[Stored items]
....

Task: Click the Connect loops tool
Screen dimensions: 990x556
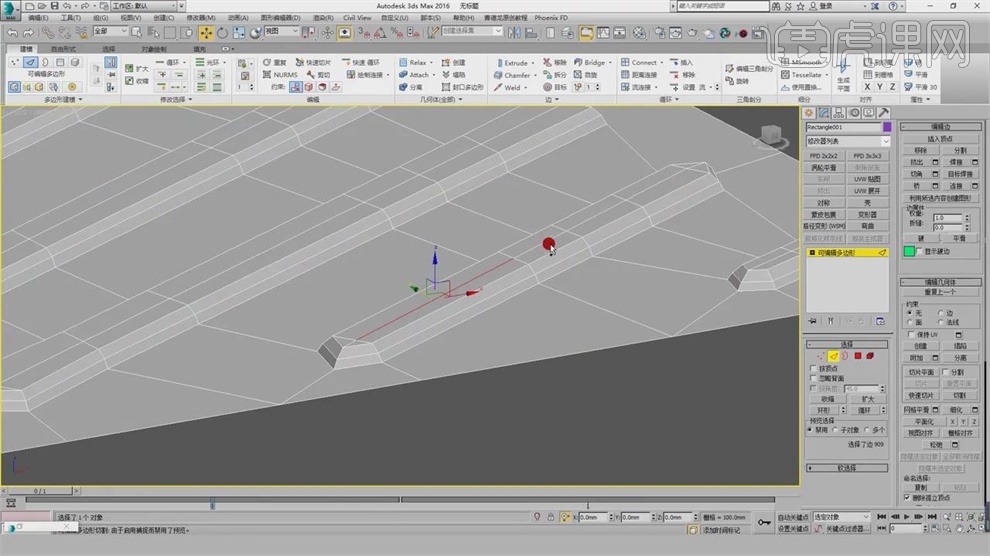Action: pos(639,62)
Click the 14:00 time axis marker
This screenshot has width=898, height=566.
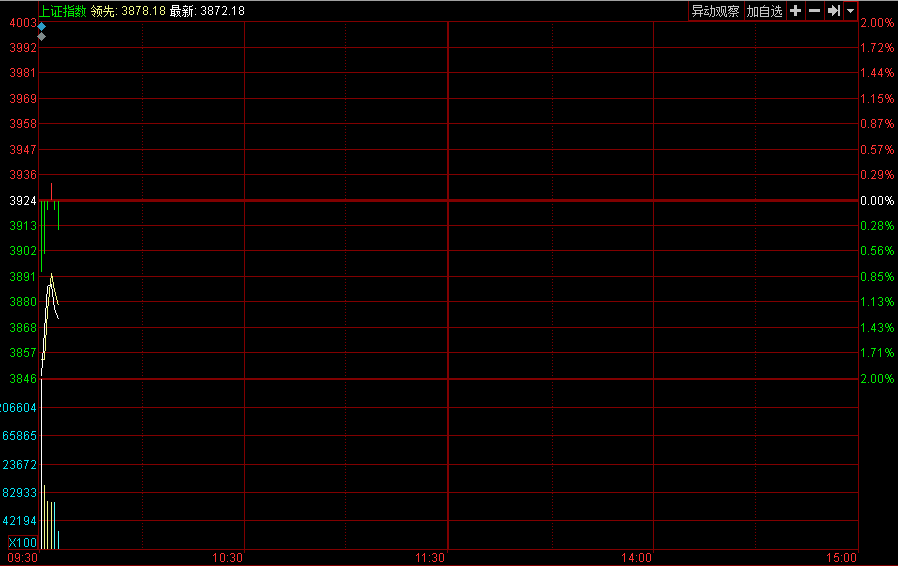coord(637,557)
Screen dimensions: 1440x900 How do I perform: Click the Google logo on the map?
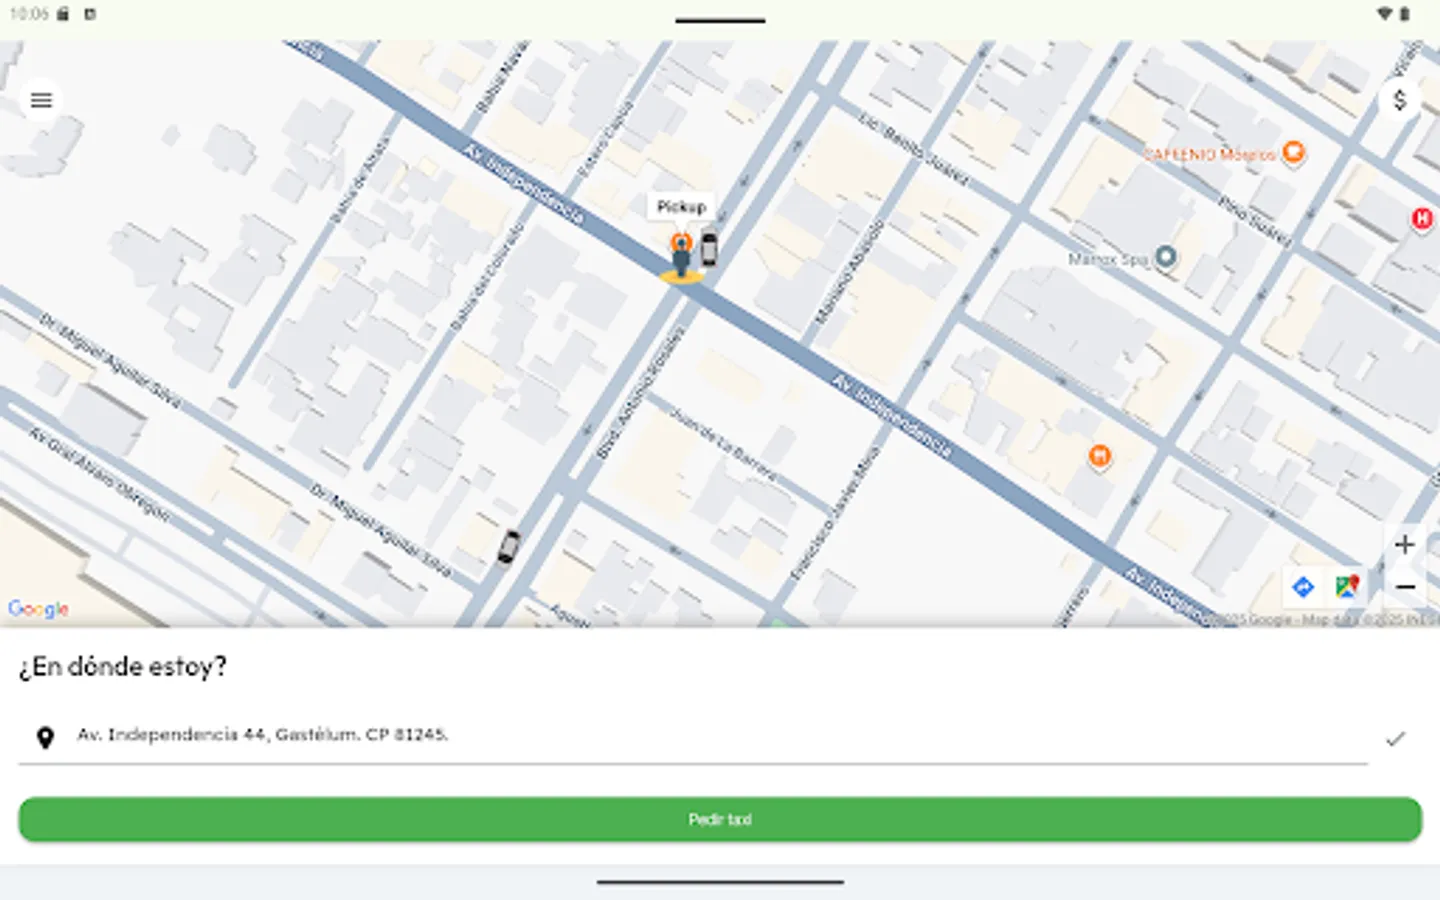point(37,608)
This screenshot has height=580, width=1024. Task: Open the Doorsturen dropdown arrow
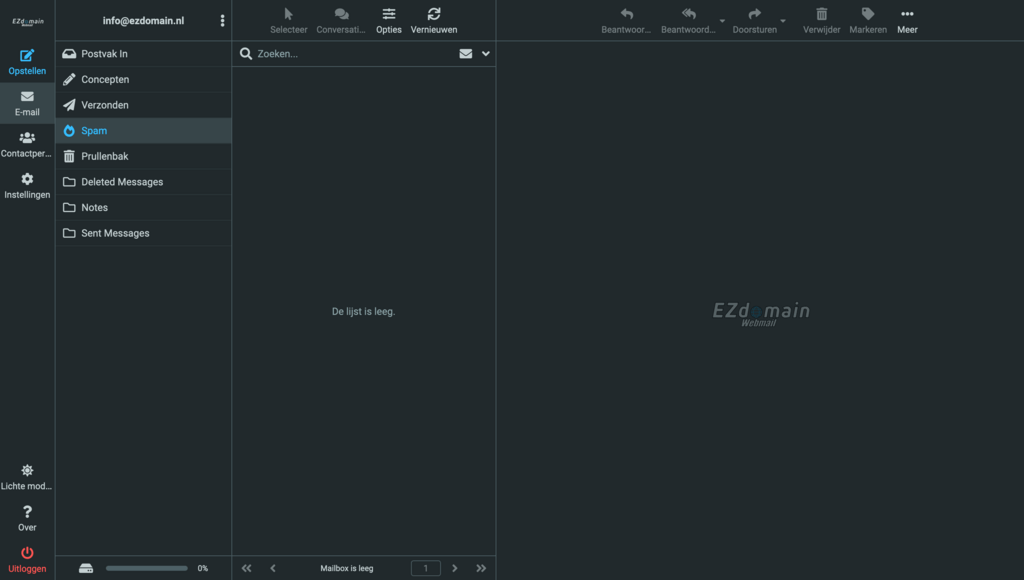[783, 21]
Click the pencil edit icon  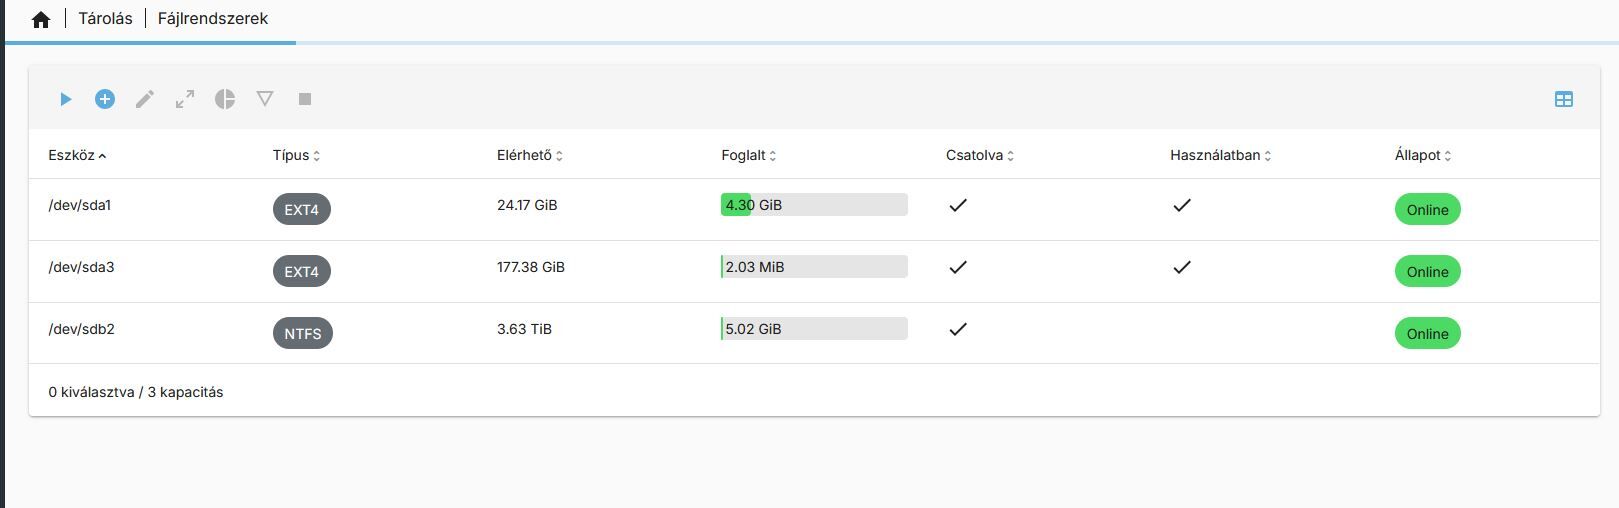tap(145, 99)
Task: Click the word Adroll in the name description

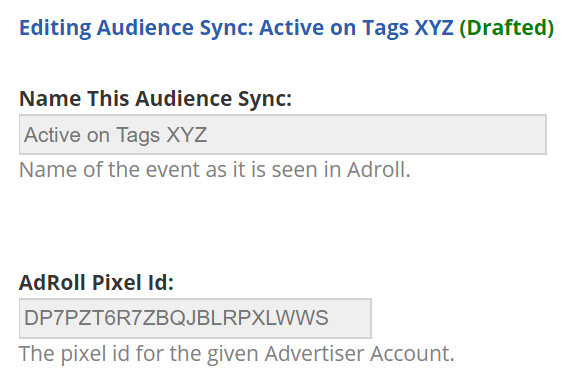Action: (379, 170)
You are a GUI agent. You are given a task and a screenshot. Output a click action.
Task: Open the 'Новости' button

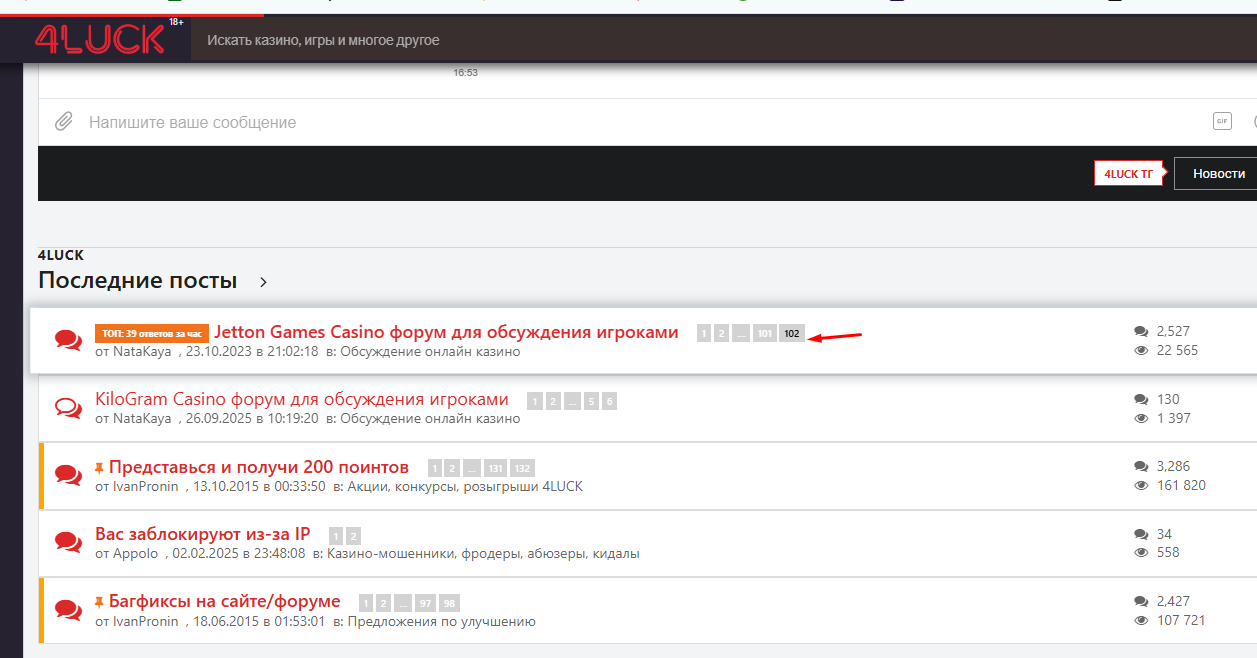(1218, 174)
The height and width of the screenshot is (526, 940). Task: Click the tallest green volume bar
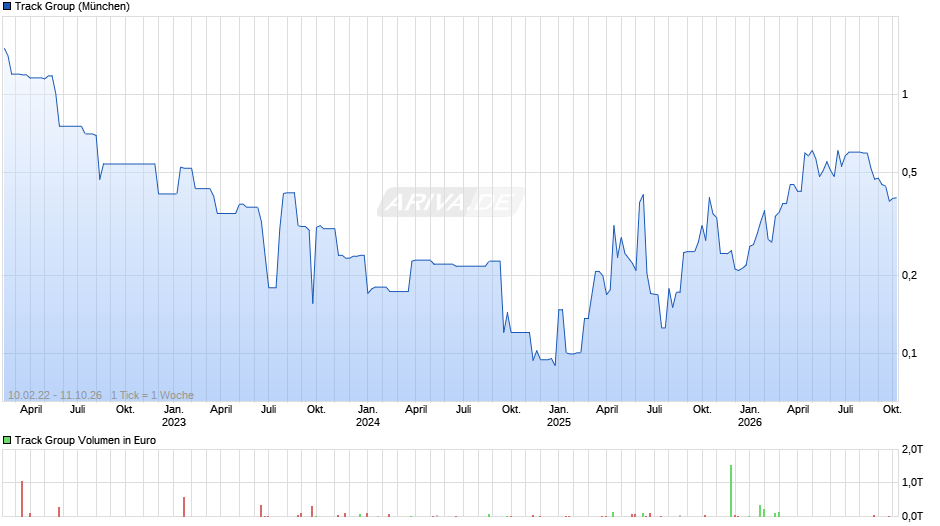click(x=731, y=491)
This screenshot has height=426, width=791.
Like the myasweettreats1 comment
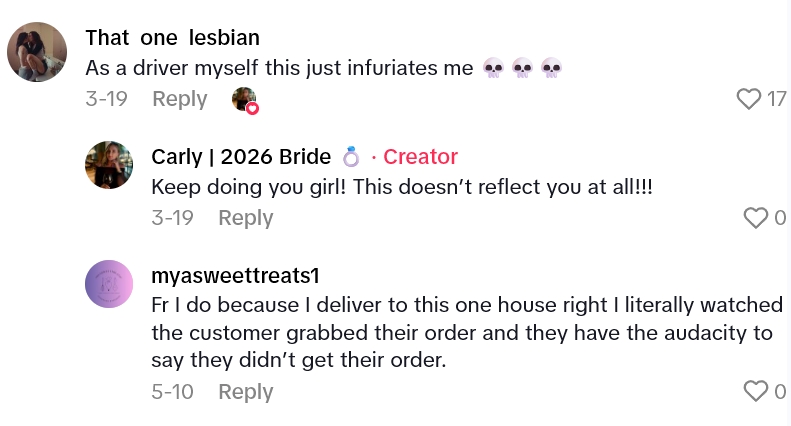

....

Exercise goal :: Show each of the lines above that contains the string "width".

Exercise answer ::
This screenshot has width=898, height=566.
This screenshot has height=580, width=1024. Task: Open the Doorsturen dropdown arrow
The height and width of the screenshot is (526, 940). Task: Click the tallest green volume bar
This screenshot has height=426, width=791.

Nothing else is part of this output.